• PROBLEM REQUIREMENTS:
Copy the rows below word for word, leaving out the pictures.

(Entries drawn from a collection)
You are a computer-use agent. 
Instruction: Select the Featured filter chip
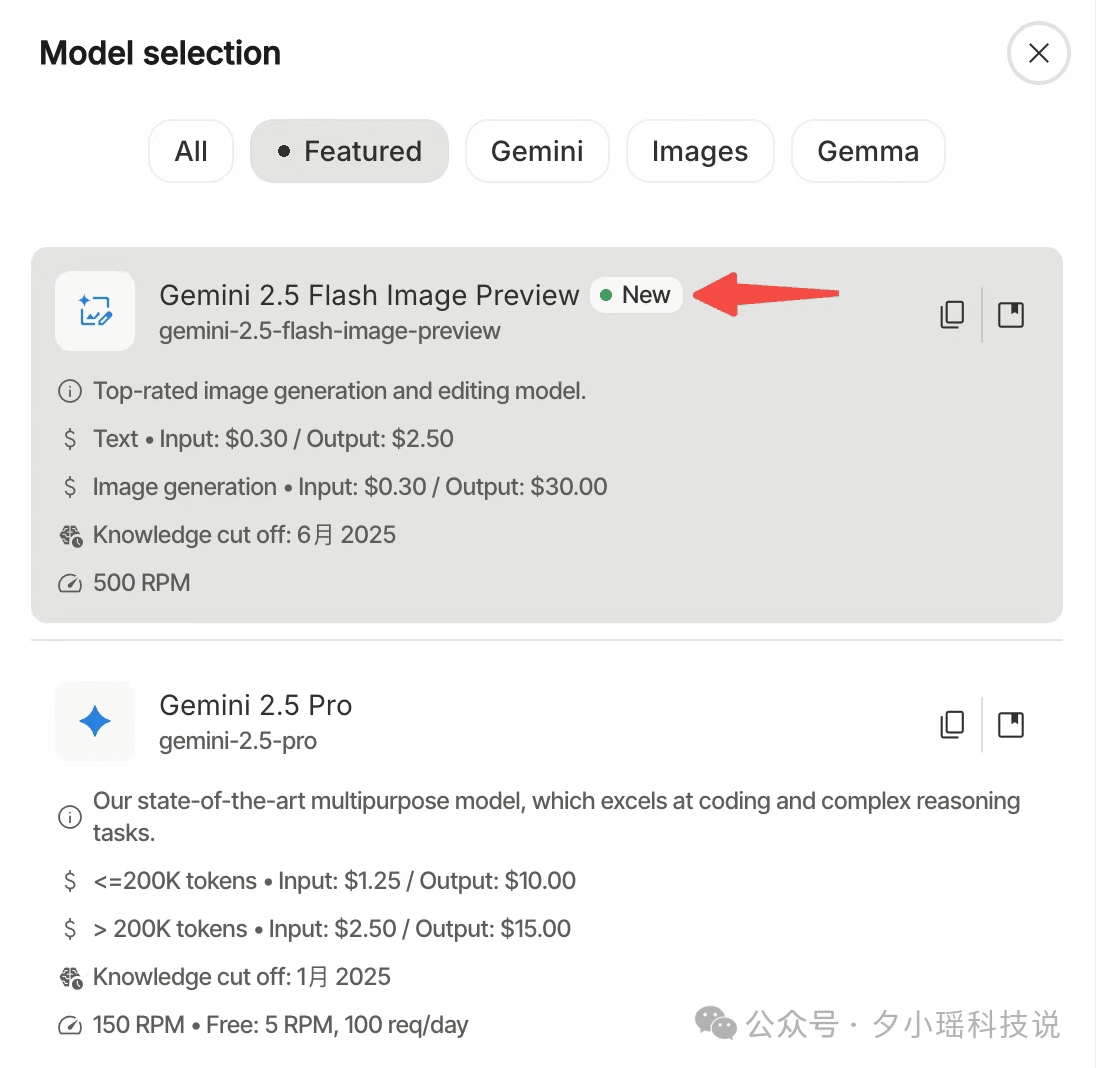(349, 151)
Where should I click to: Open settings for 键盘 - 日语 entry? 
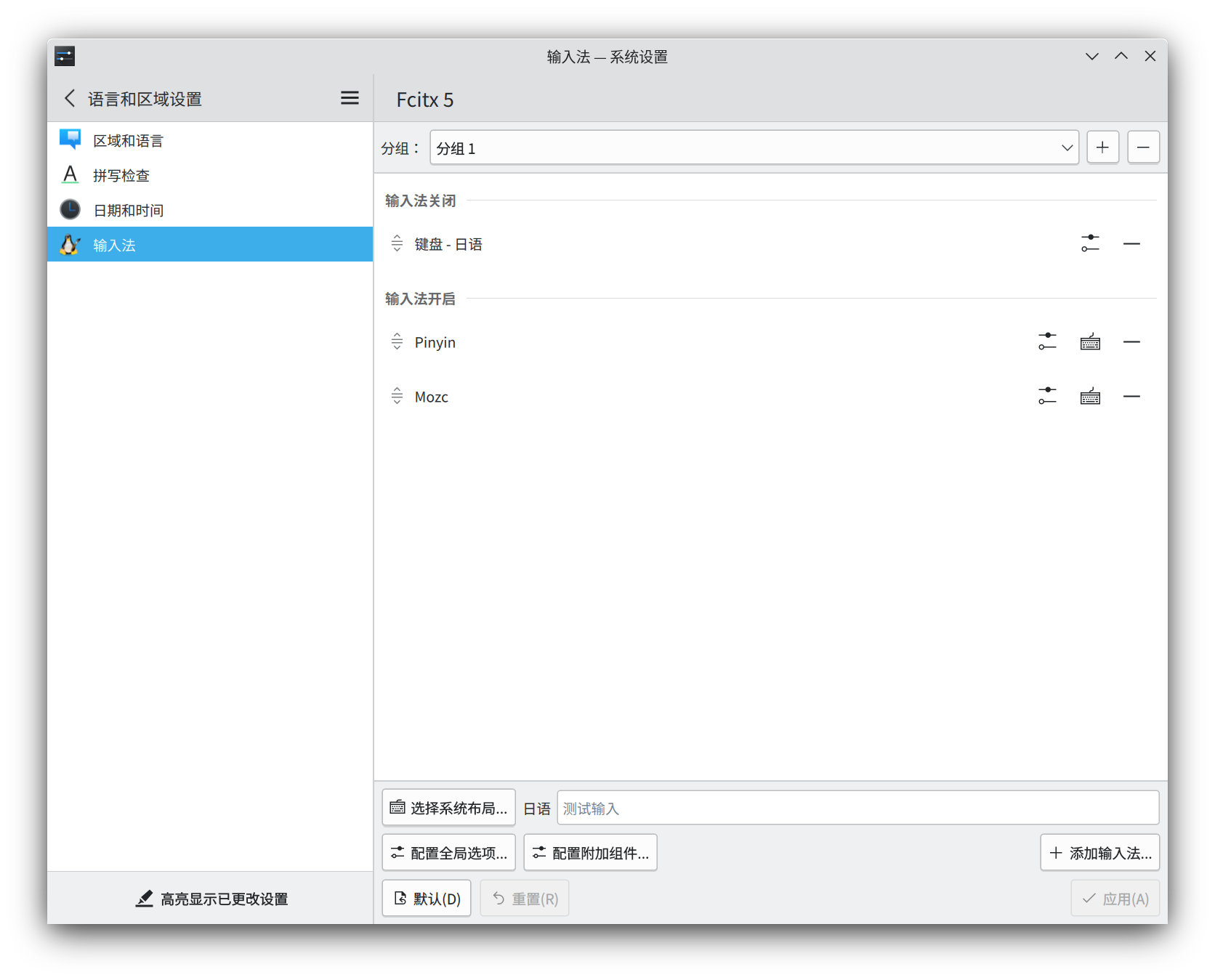[x=1090, y=243]
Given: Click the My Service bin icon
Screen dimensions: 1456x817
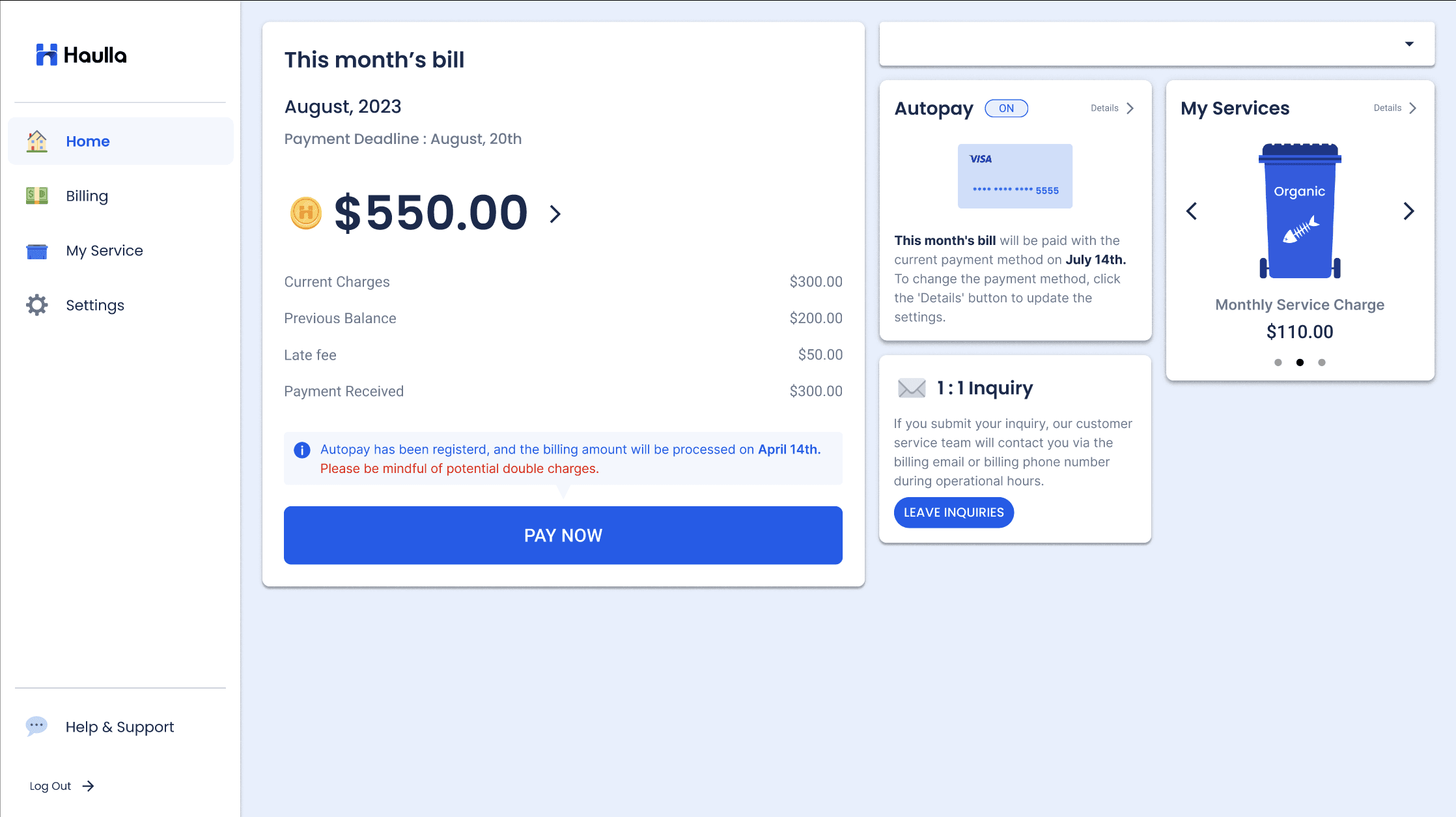Looking at the screenshot, I should click(x=37, y=251).
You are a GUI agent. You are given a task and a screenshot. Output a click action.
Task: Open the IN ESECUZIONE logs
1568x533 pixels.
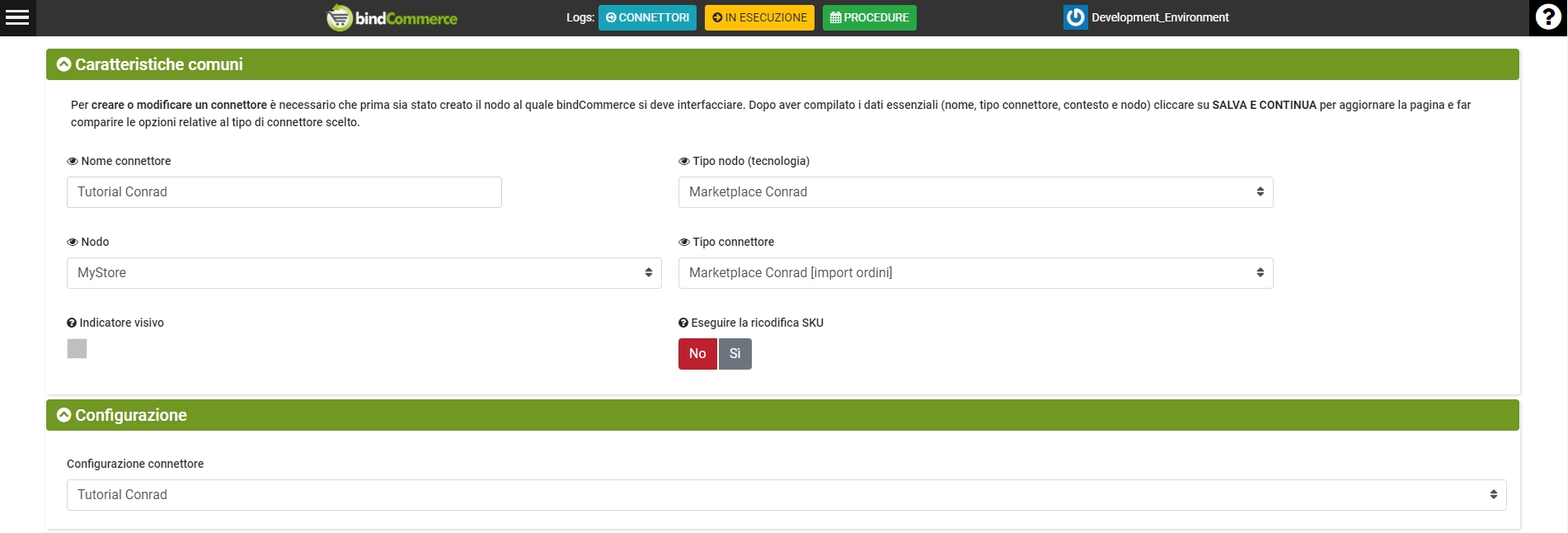pyautogui.click(x=759, y=17)
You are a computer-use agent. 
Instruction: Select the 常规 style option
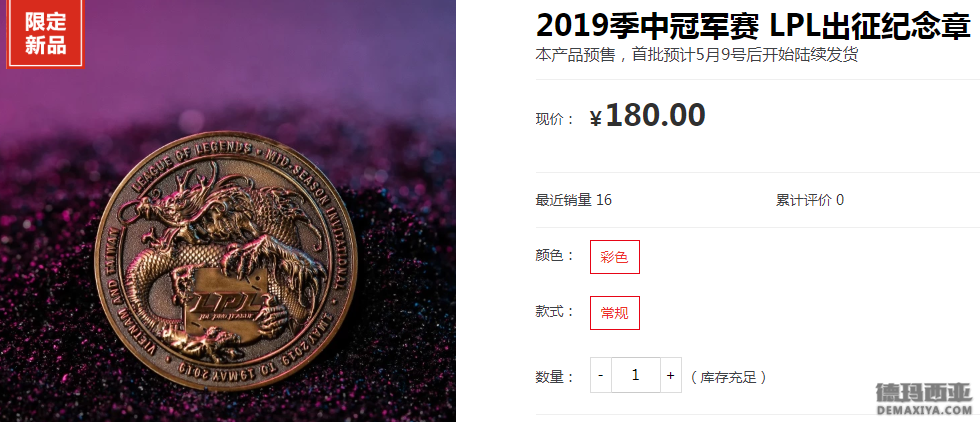(x=614, y=313)
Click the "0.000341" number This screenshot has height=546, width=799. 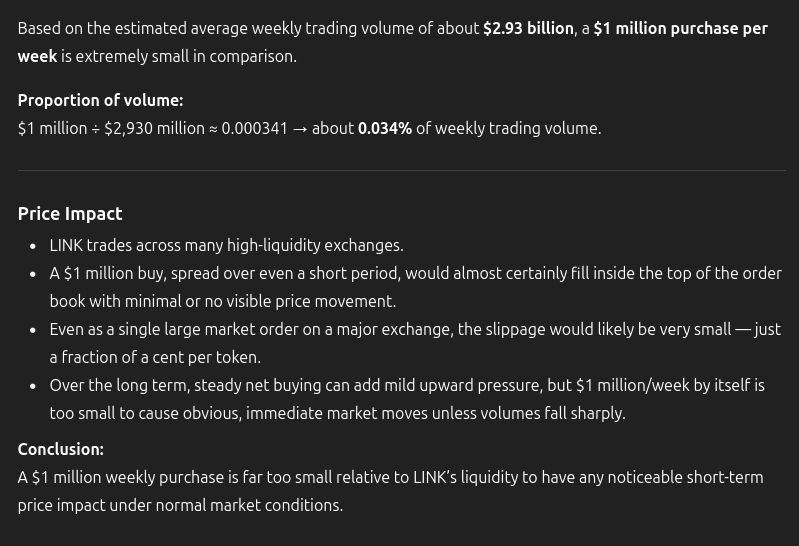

• REPLY:
You are a computer-use agent. 
Instruction: Select the Featured filter chip
(349, 151)
Where should I click to: Open settings for 键盘 - 日语 entry? 
[x=1090, y=243]
Given: Click the My Service bin icon
Screen dimensions: 1456x817
Looking at the screenshot, I should click(x=37, y=251).
You are a GUI agent. You are given a task and a screenshot. Output a click action.
Task: Open the IN ESECUZIONE logs
1568x533 pixels.
pyautogui.click(x=759, y=17)
You are a computer-use agent. 
Instruction: Select the 常规 style option
(x=614, y=313)
Click the "0.000341" number This screenshot has height=546, width=799. 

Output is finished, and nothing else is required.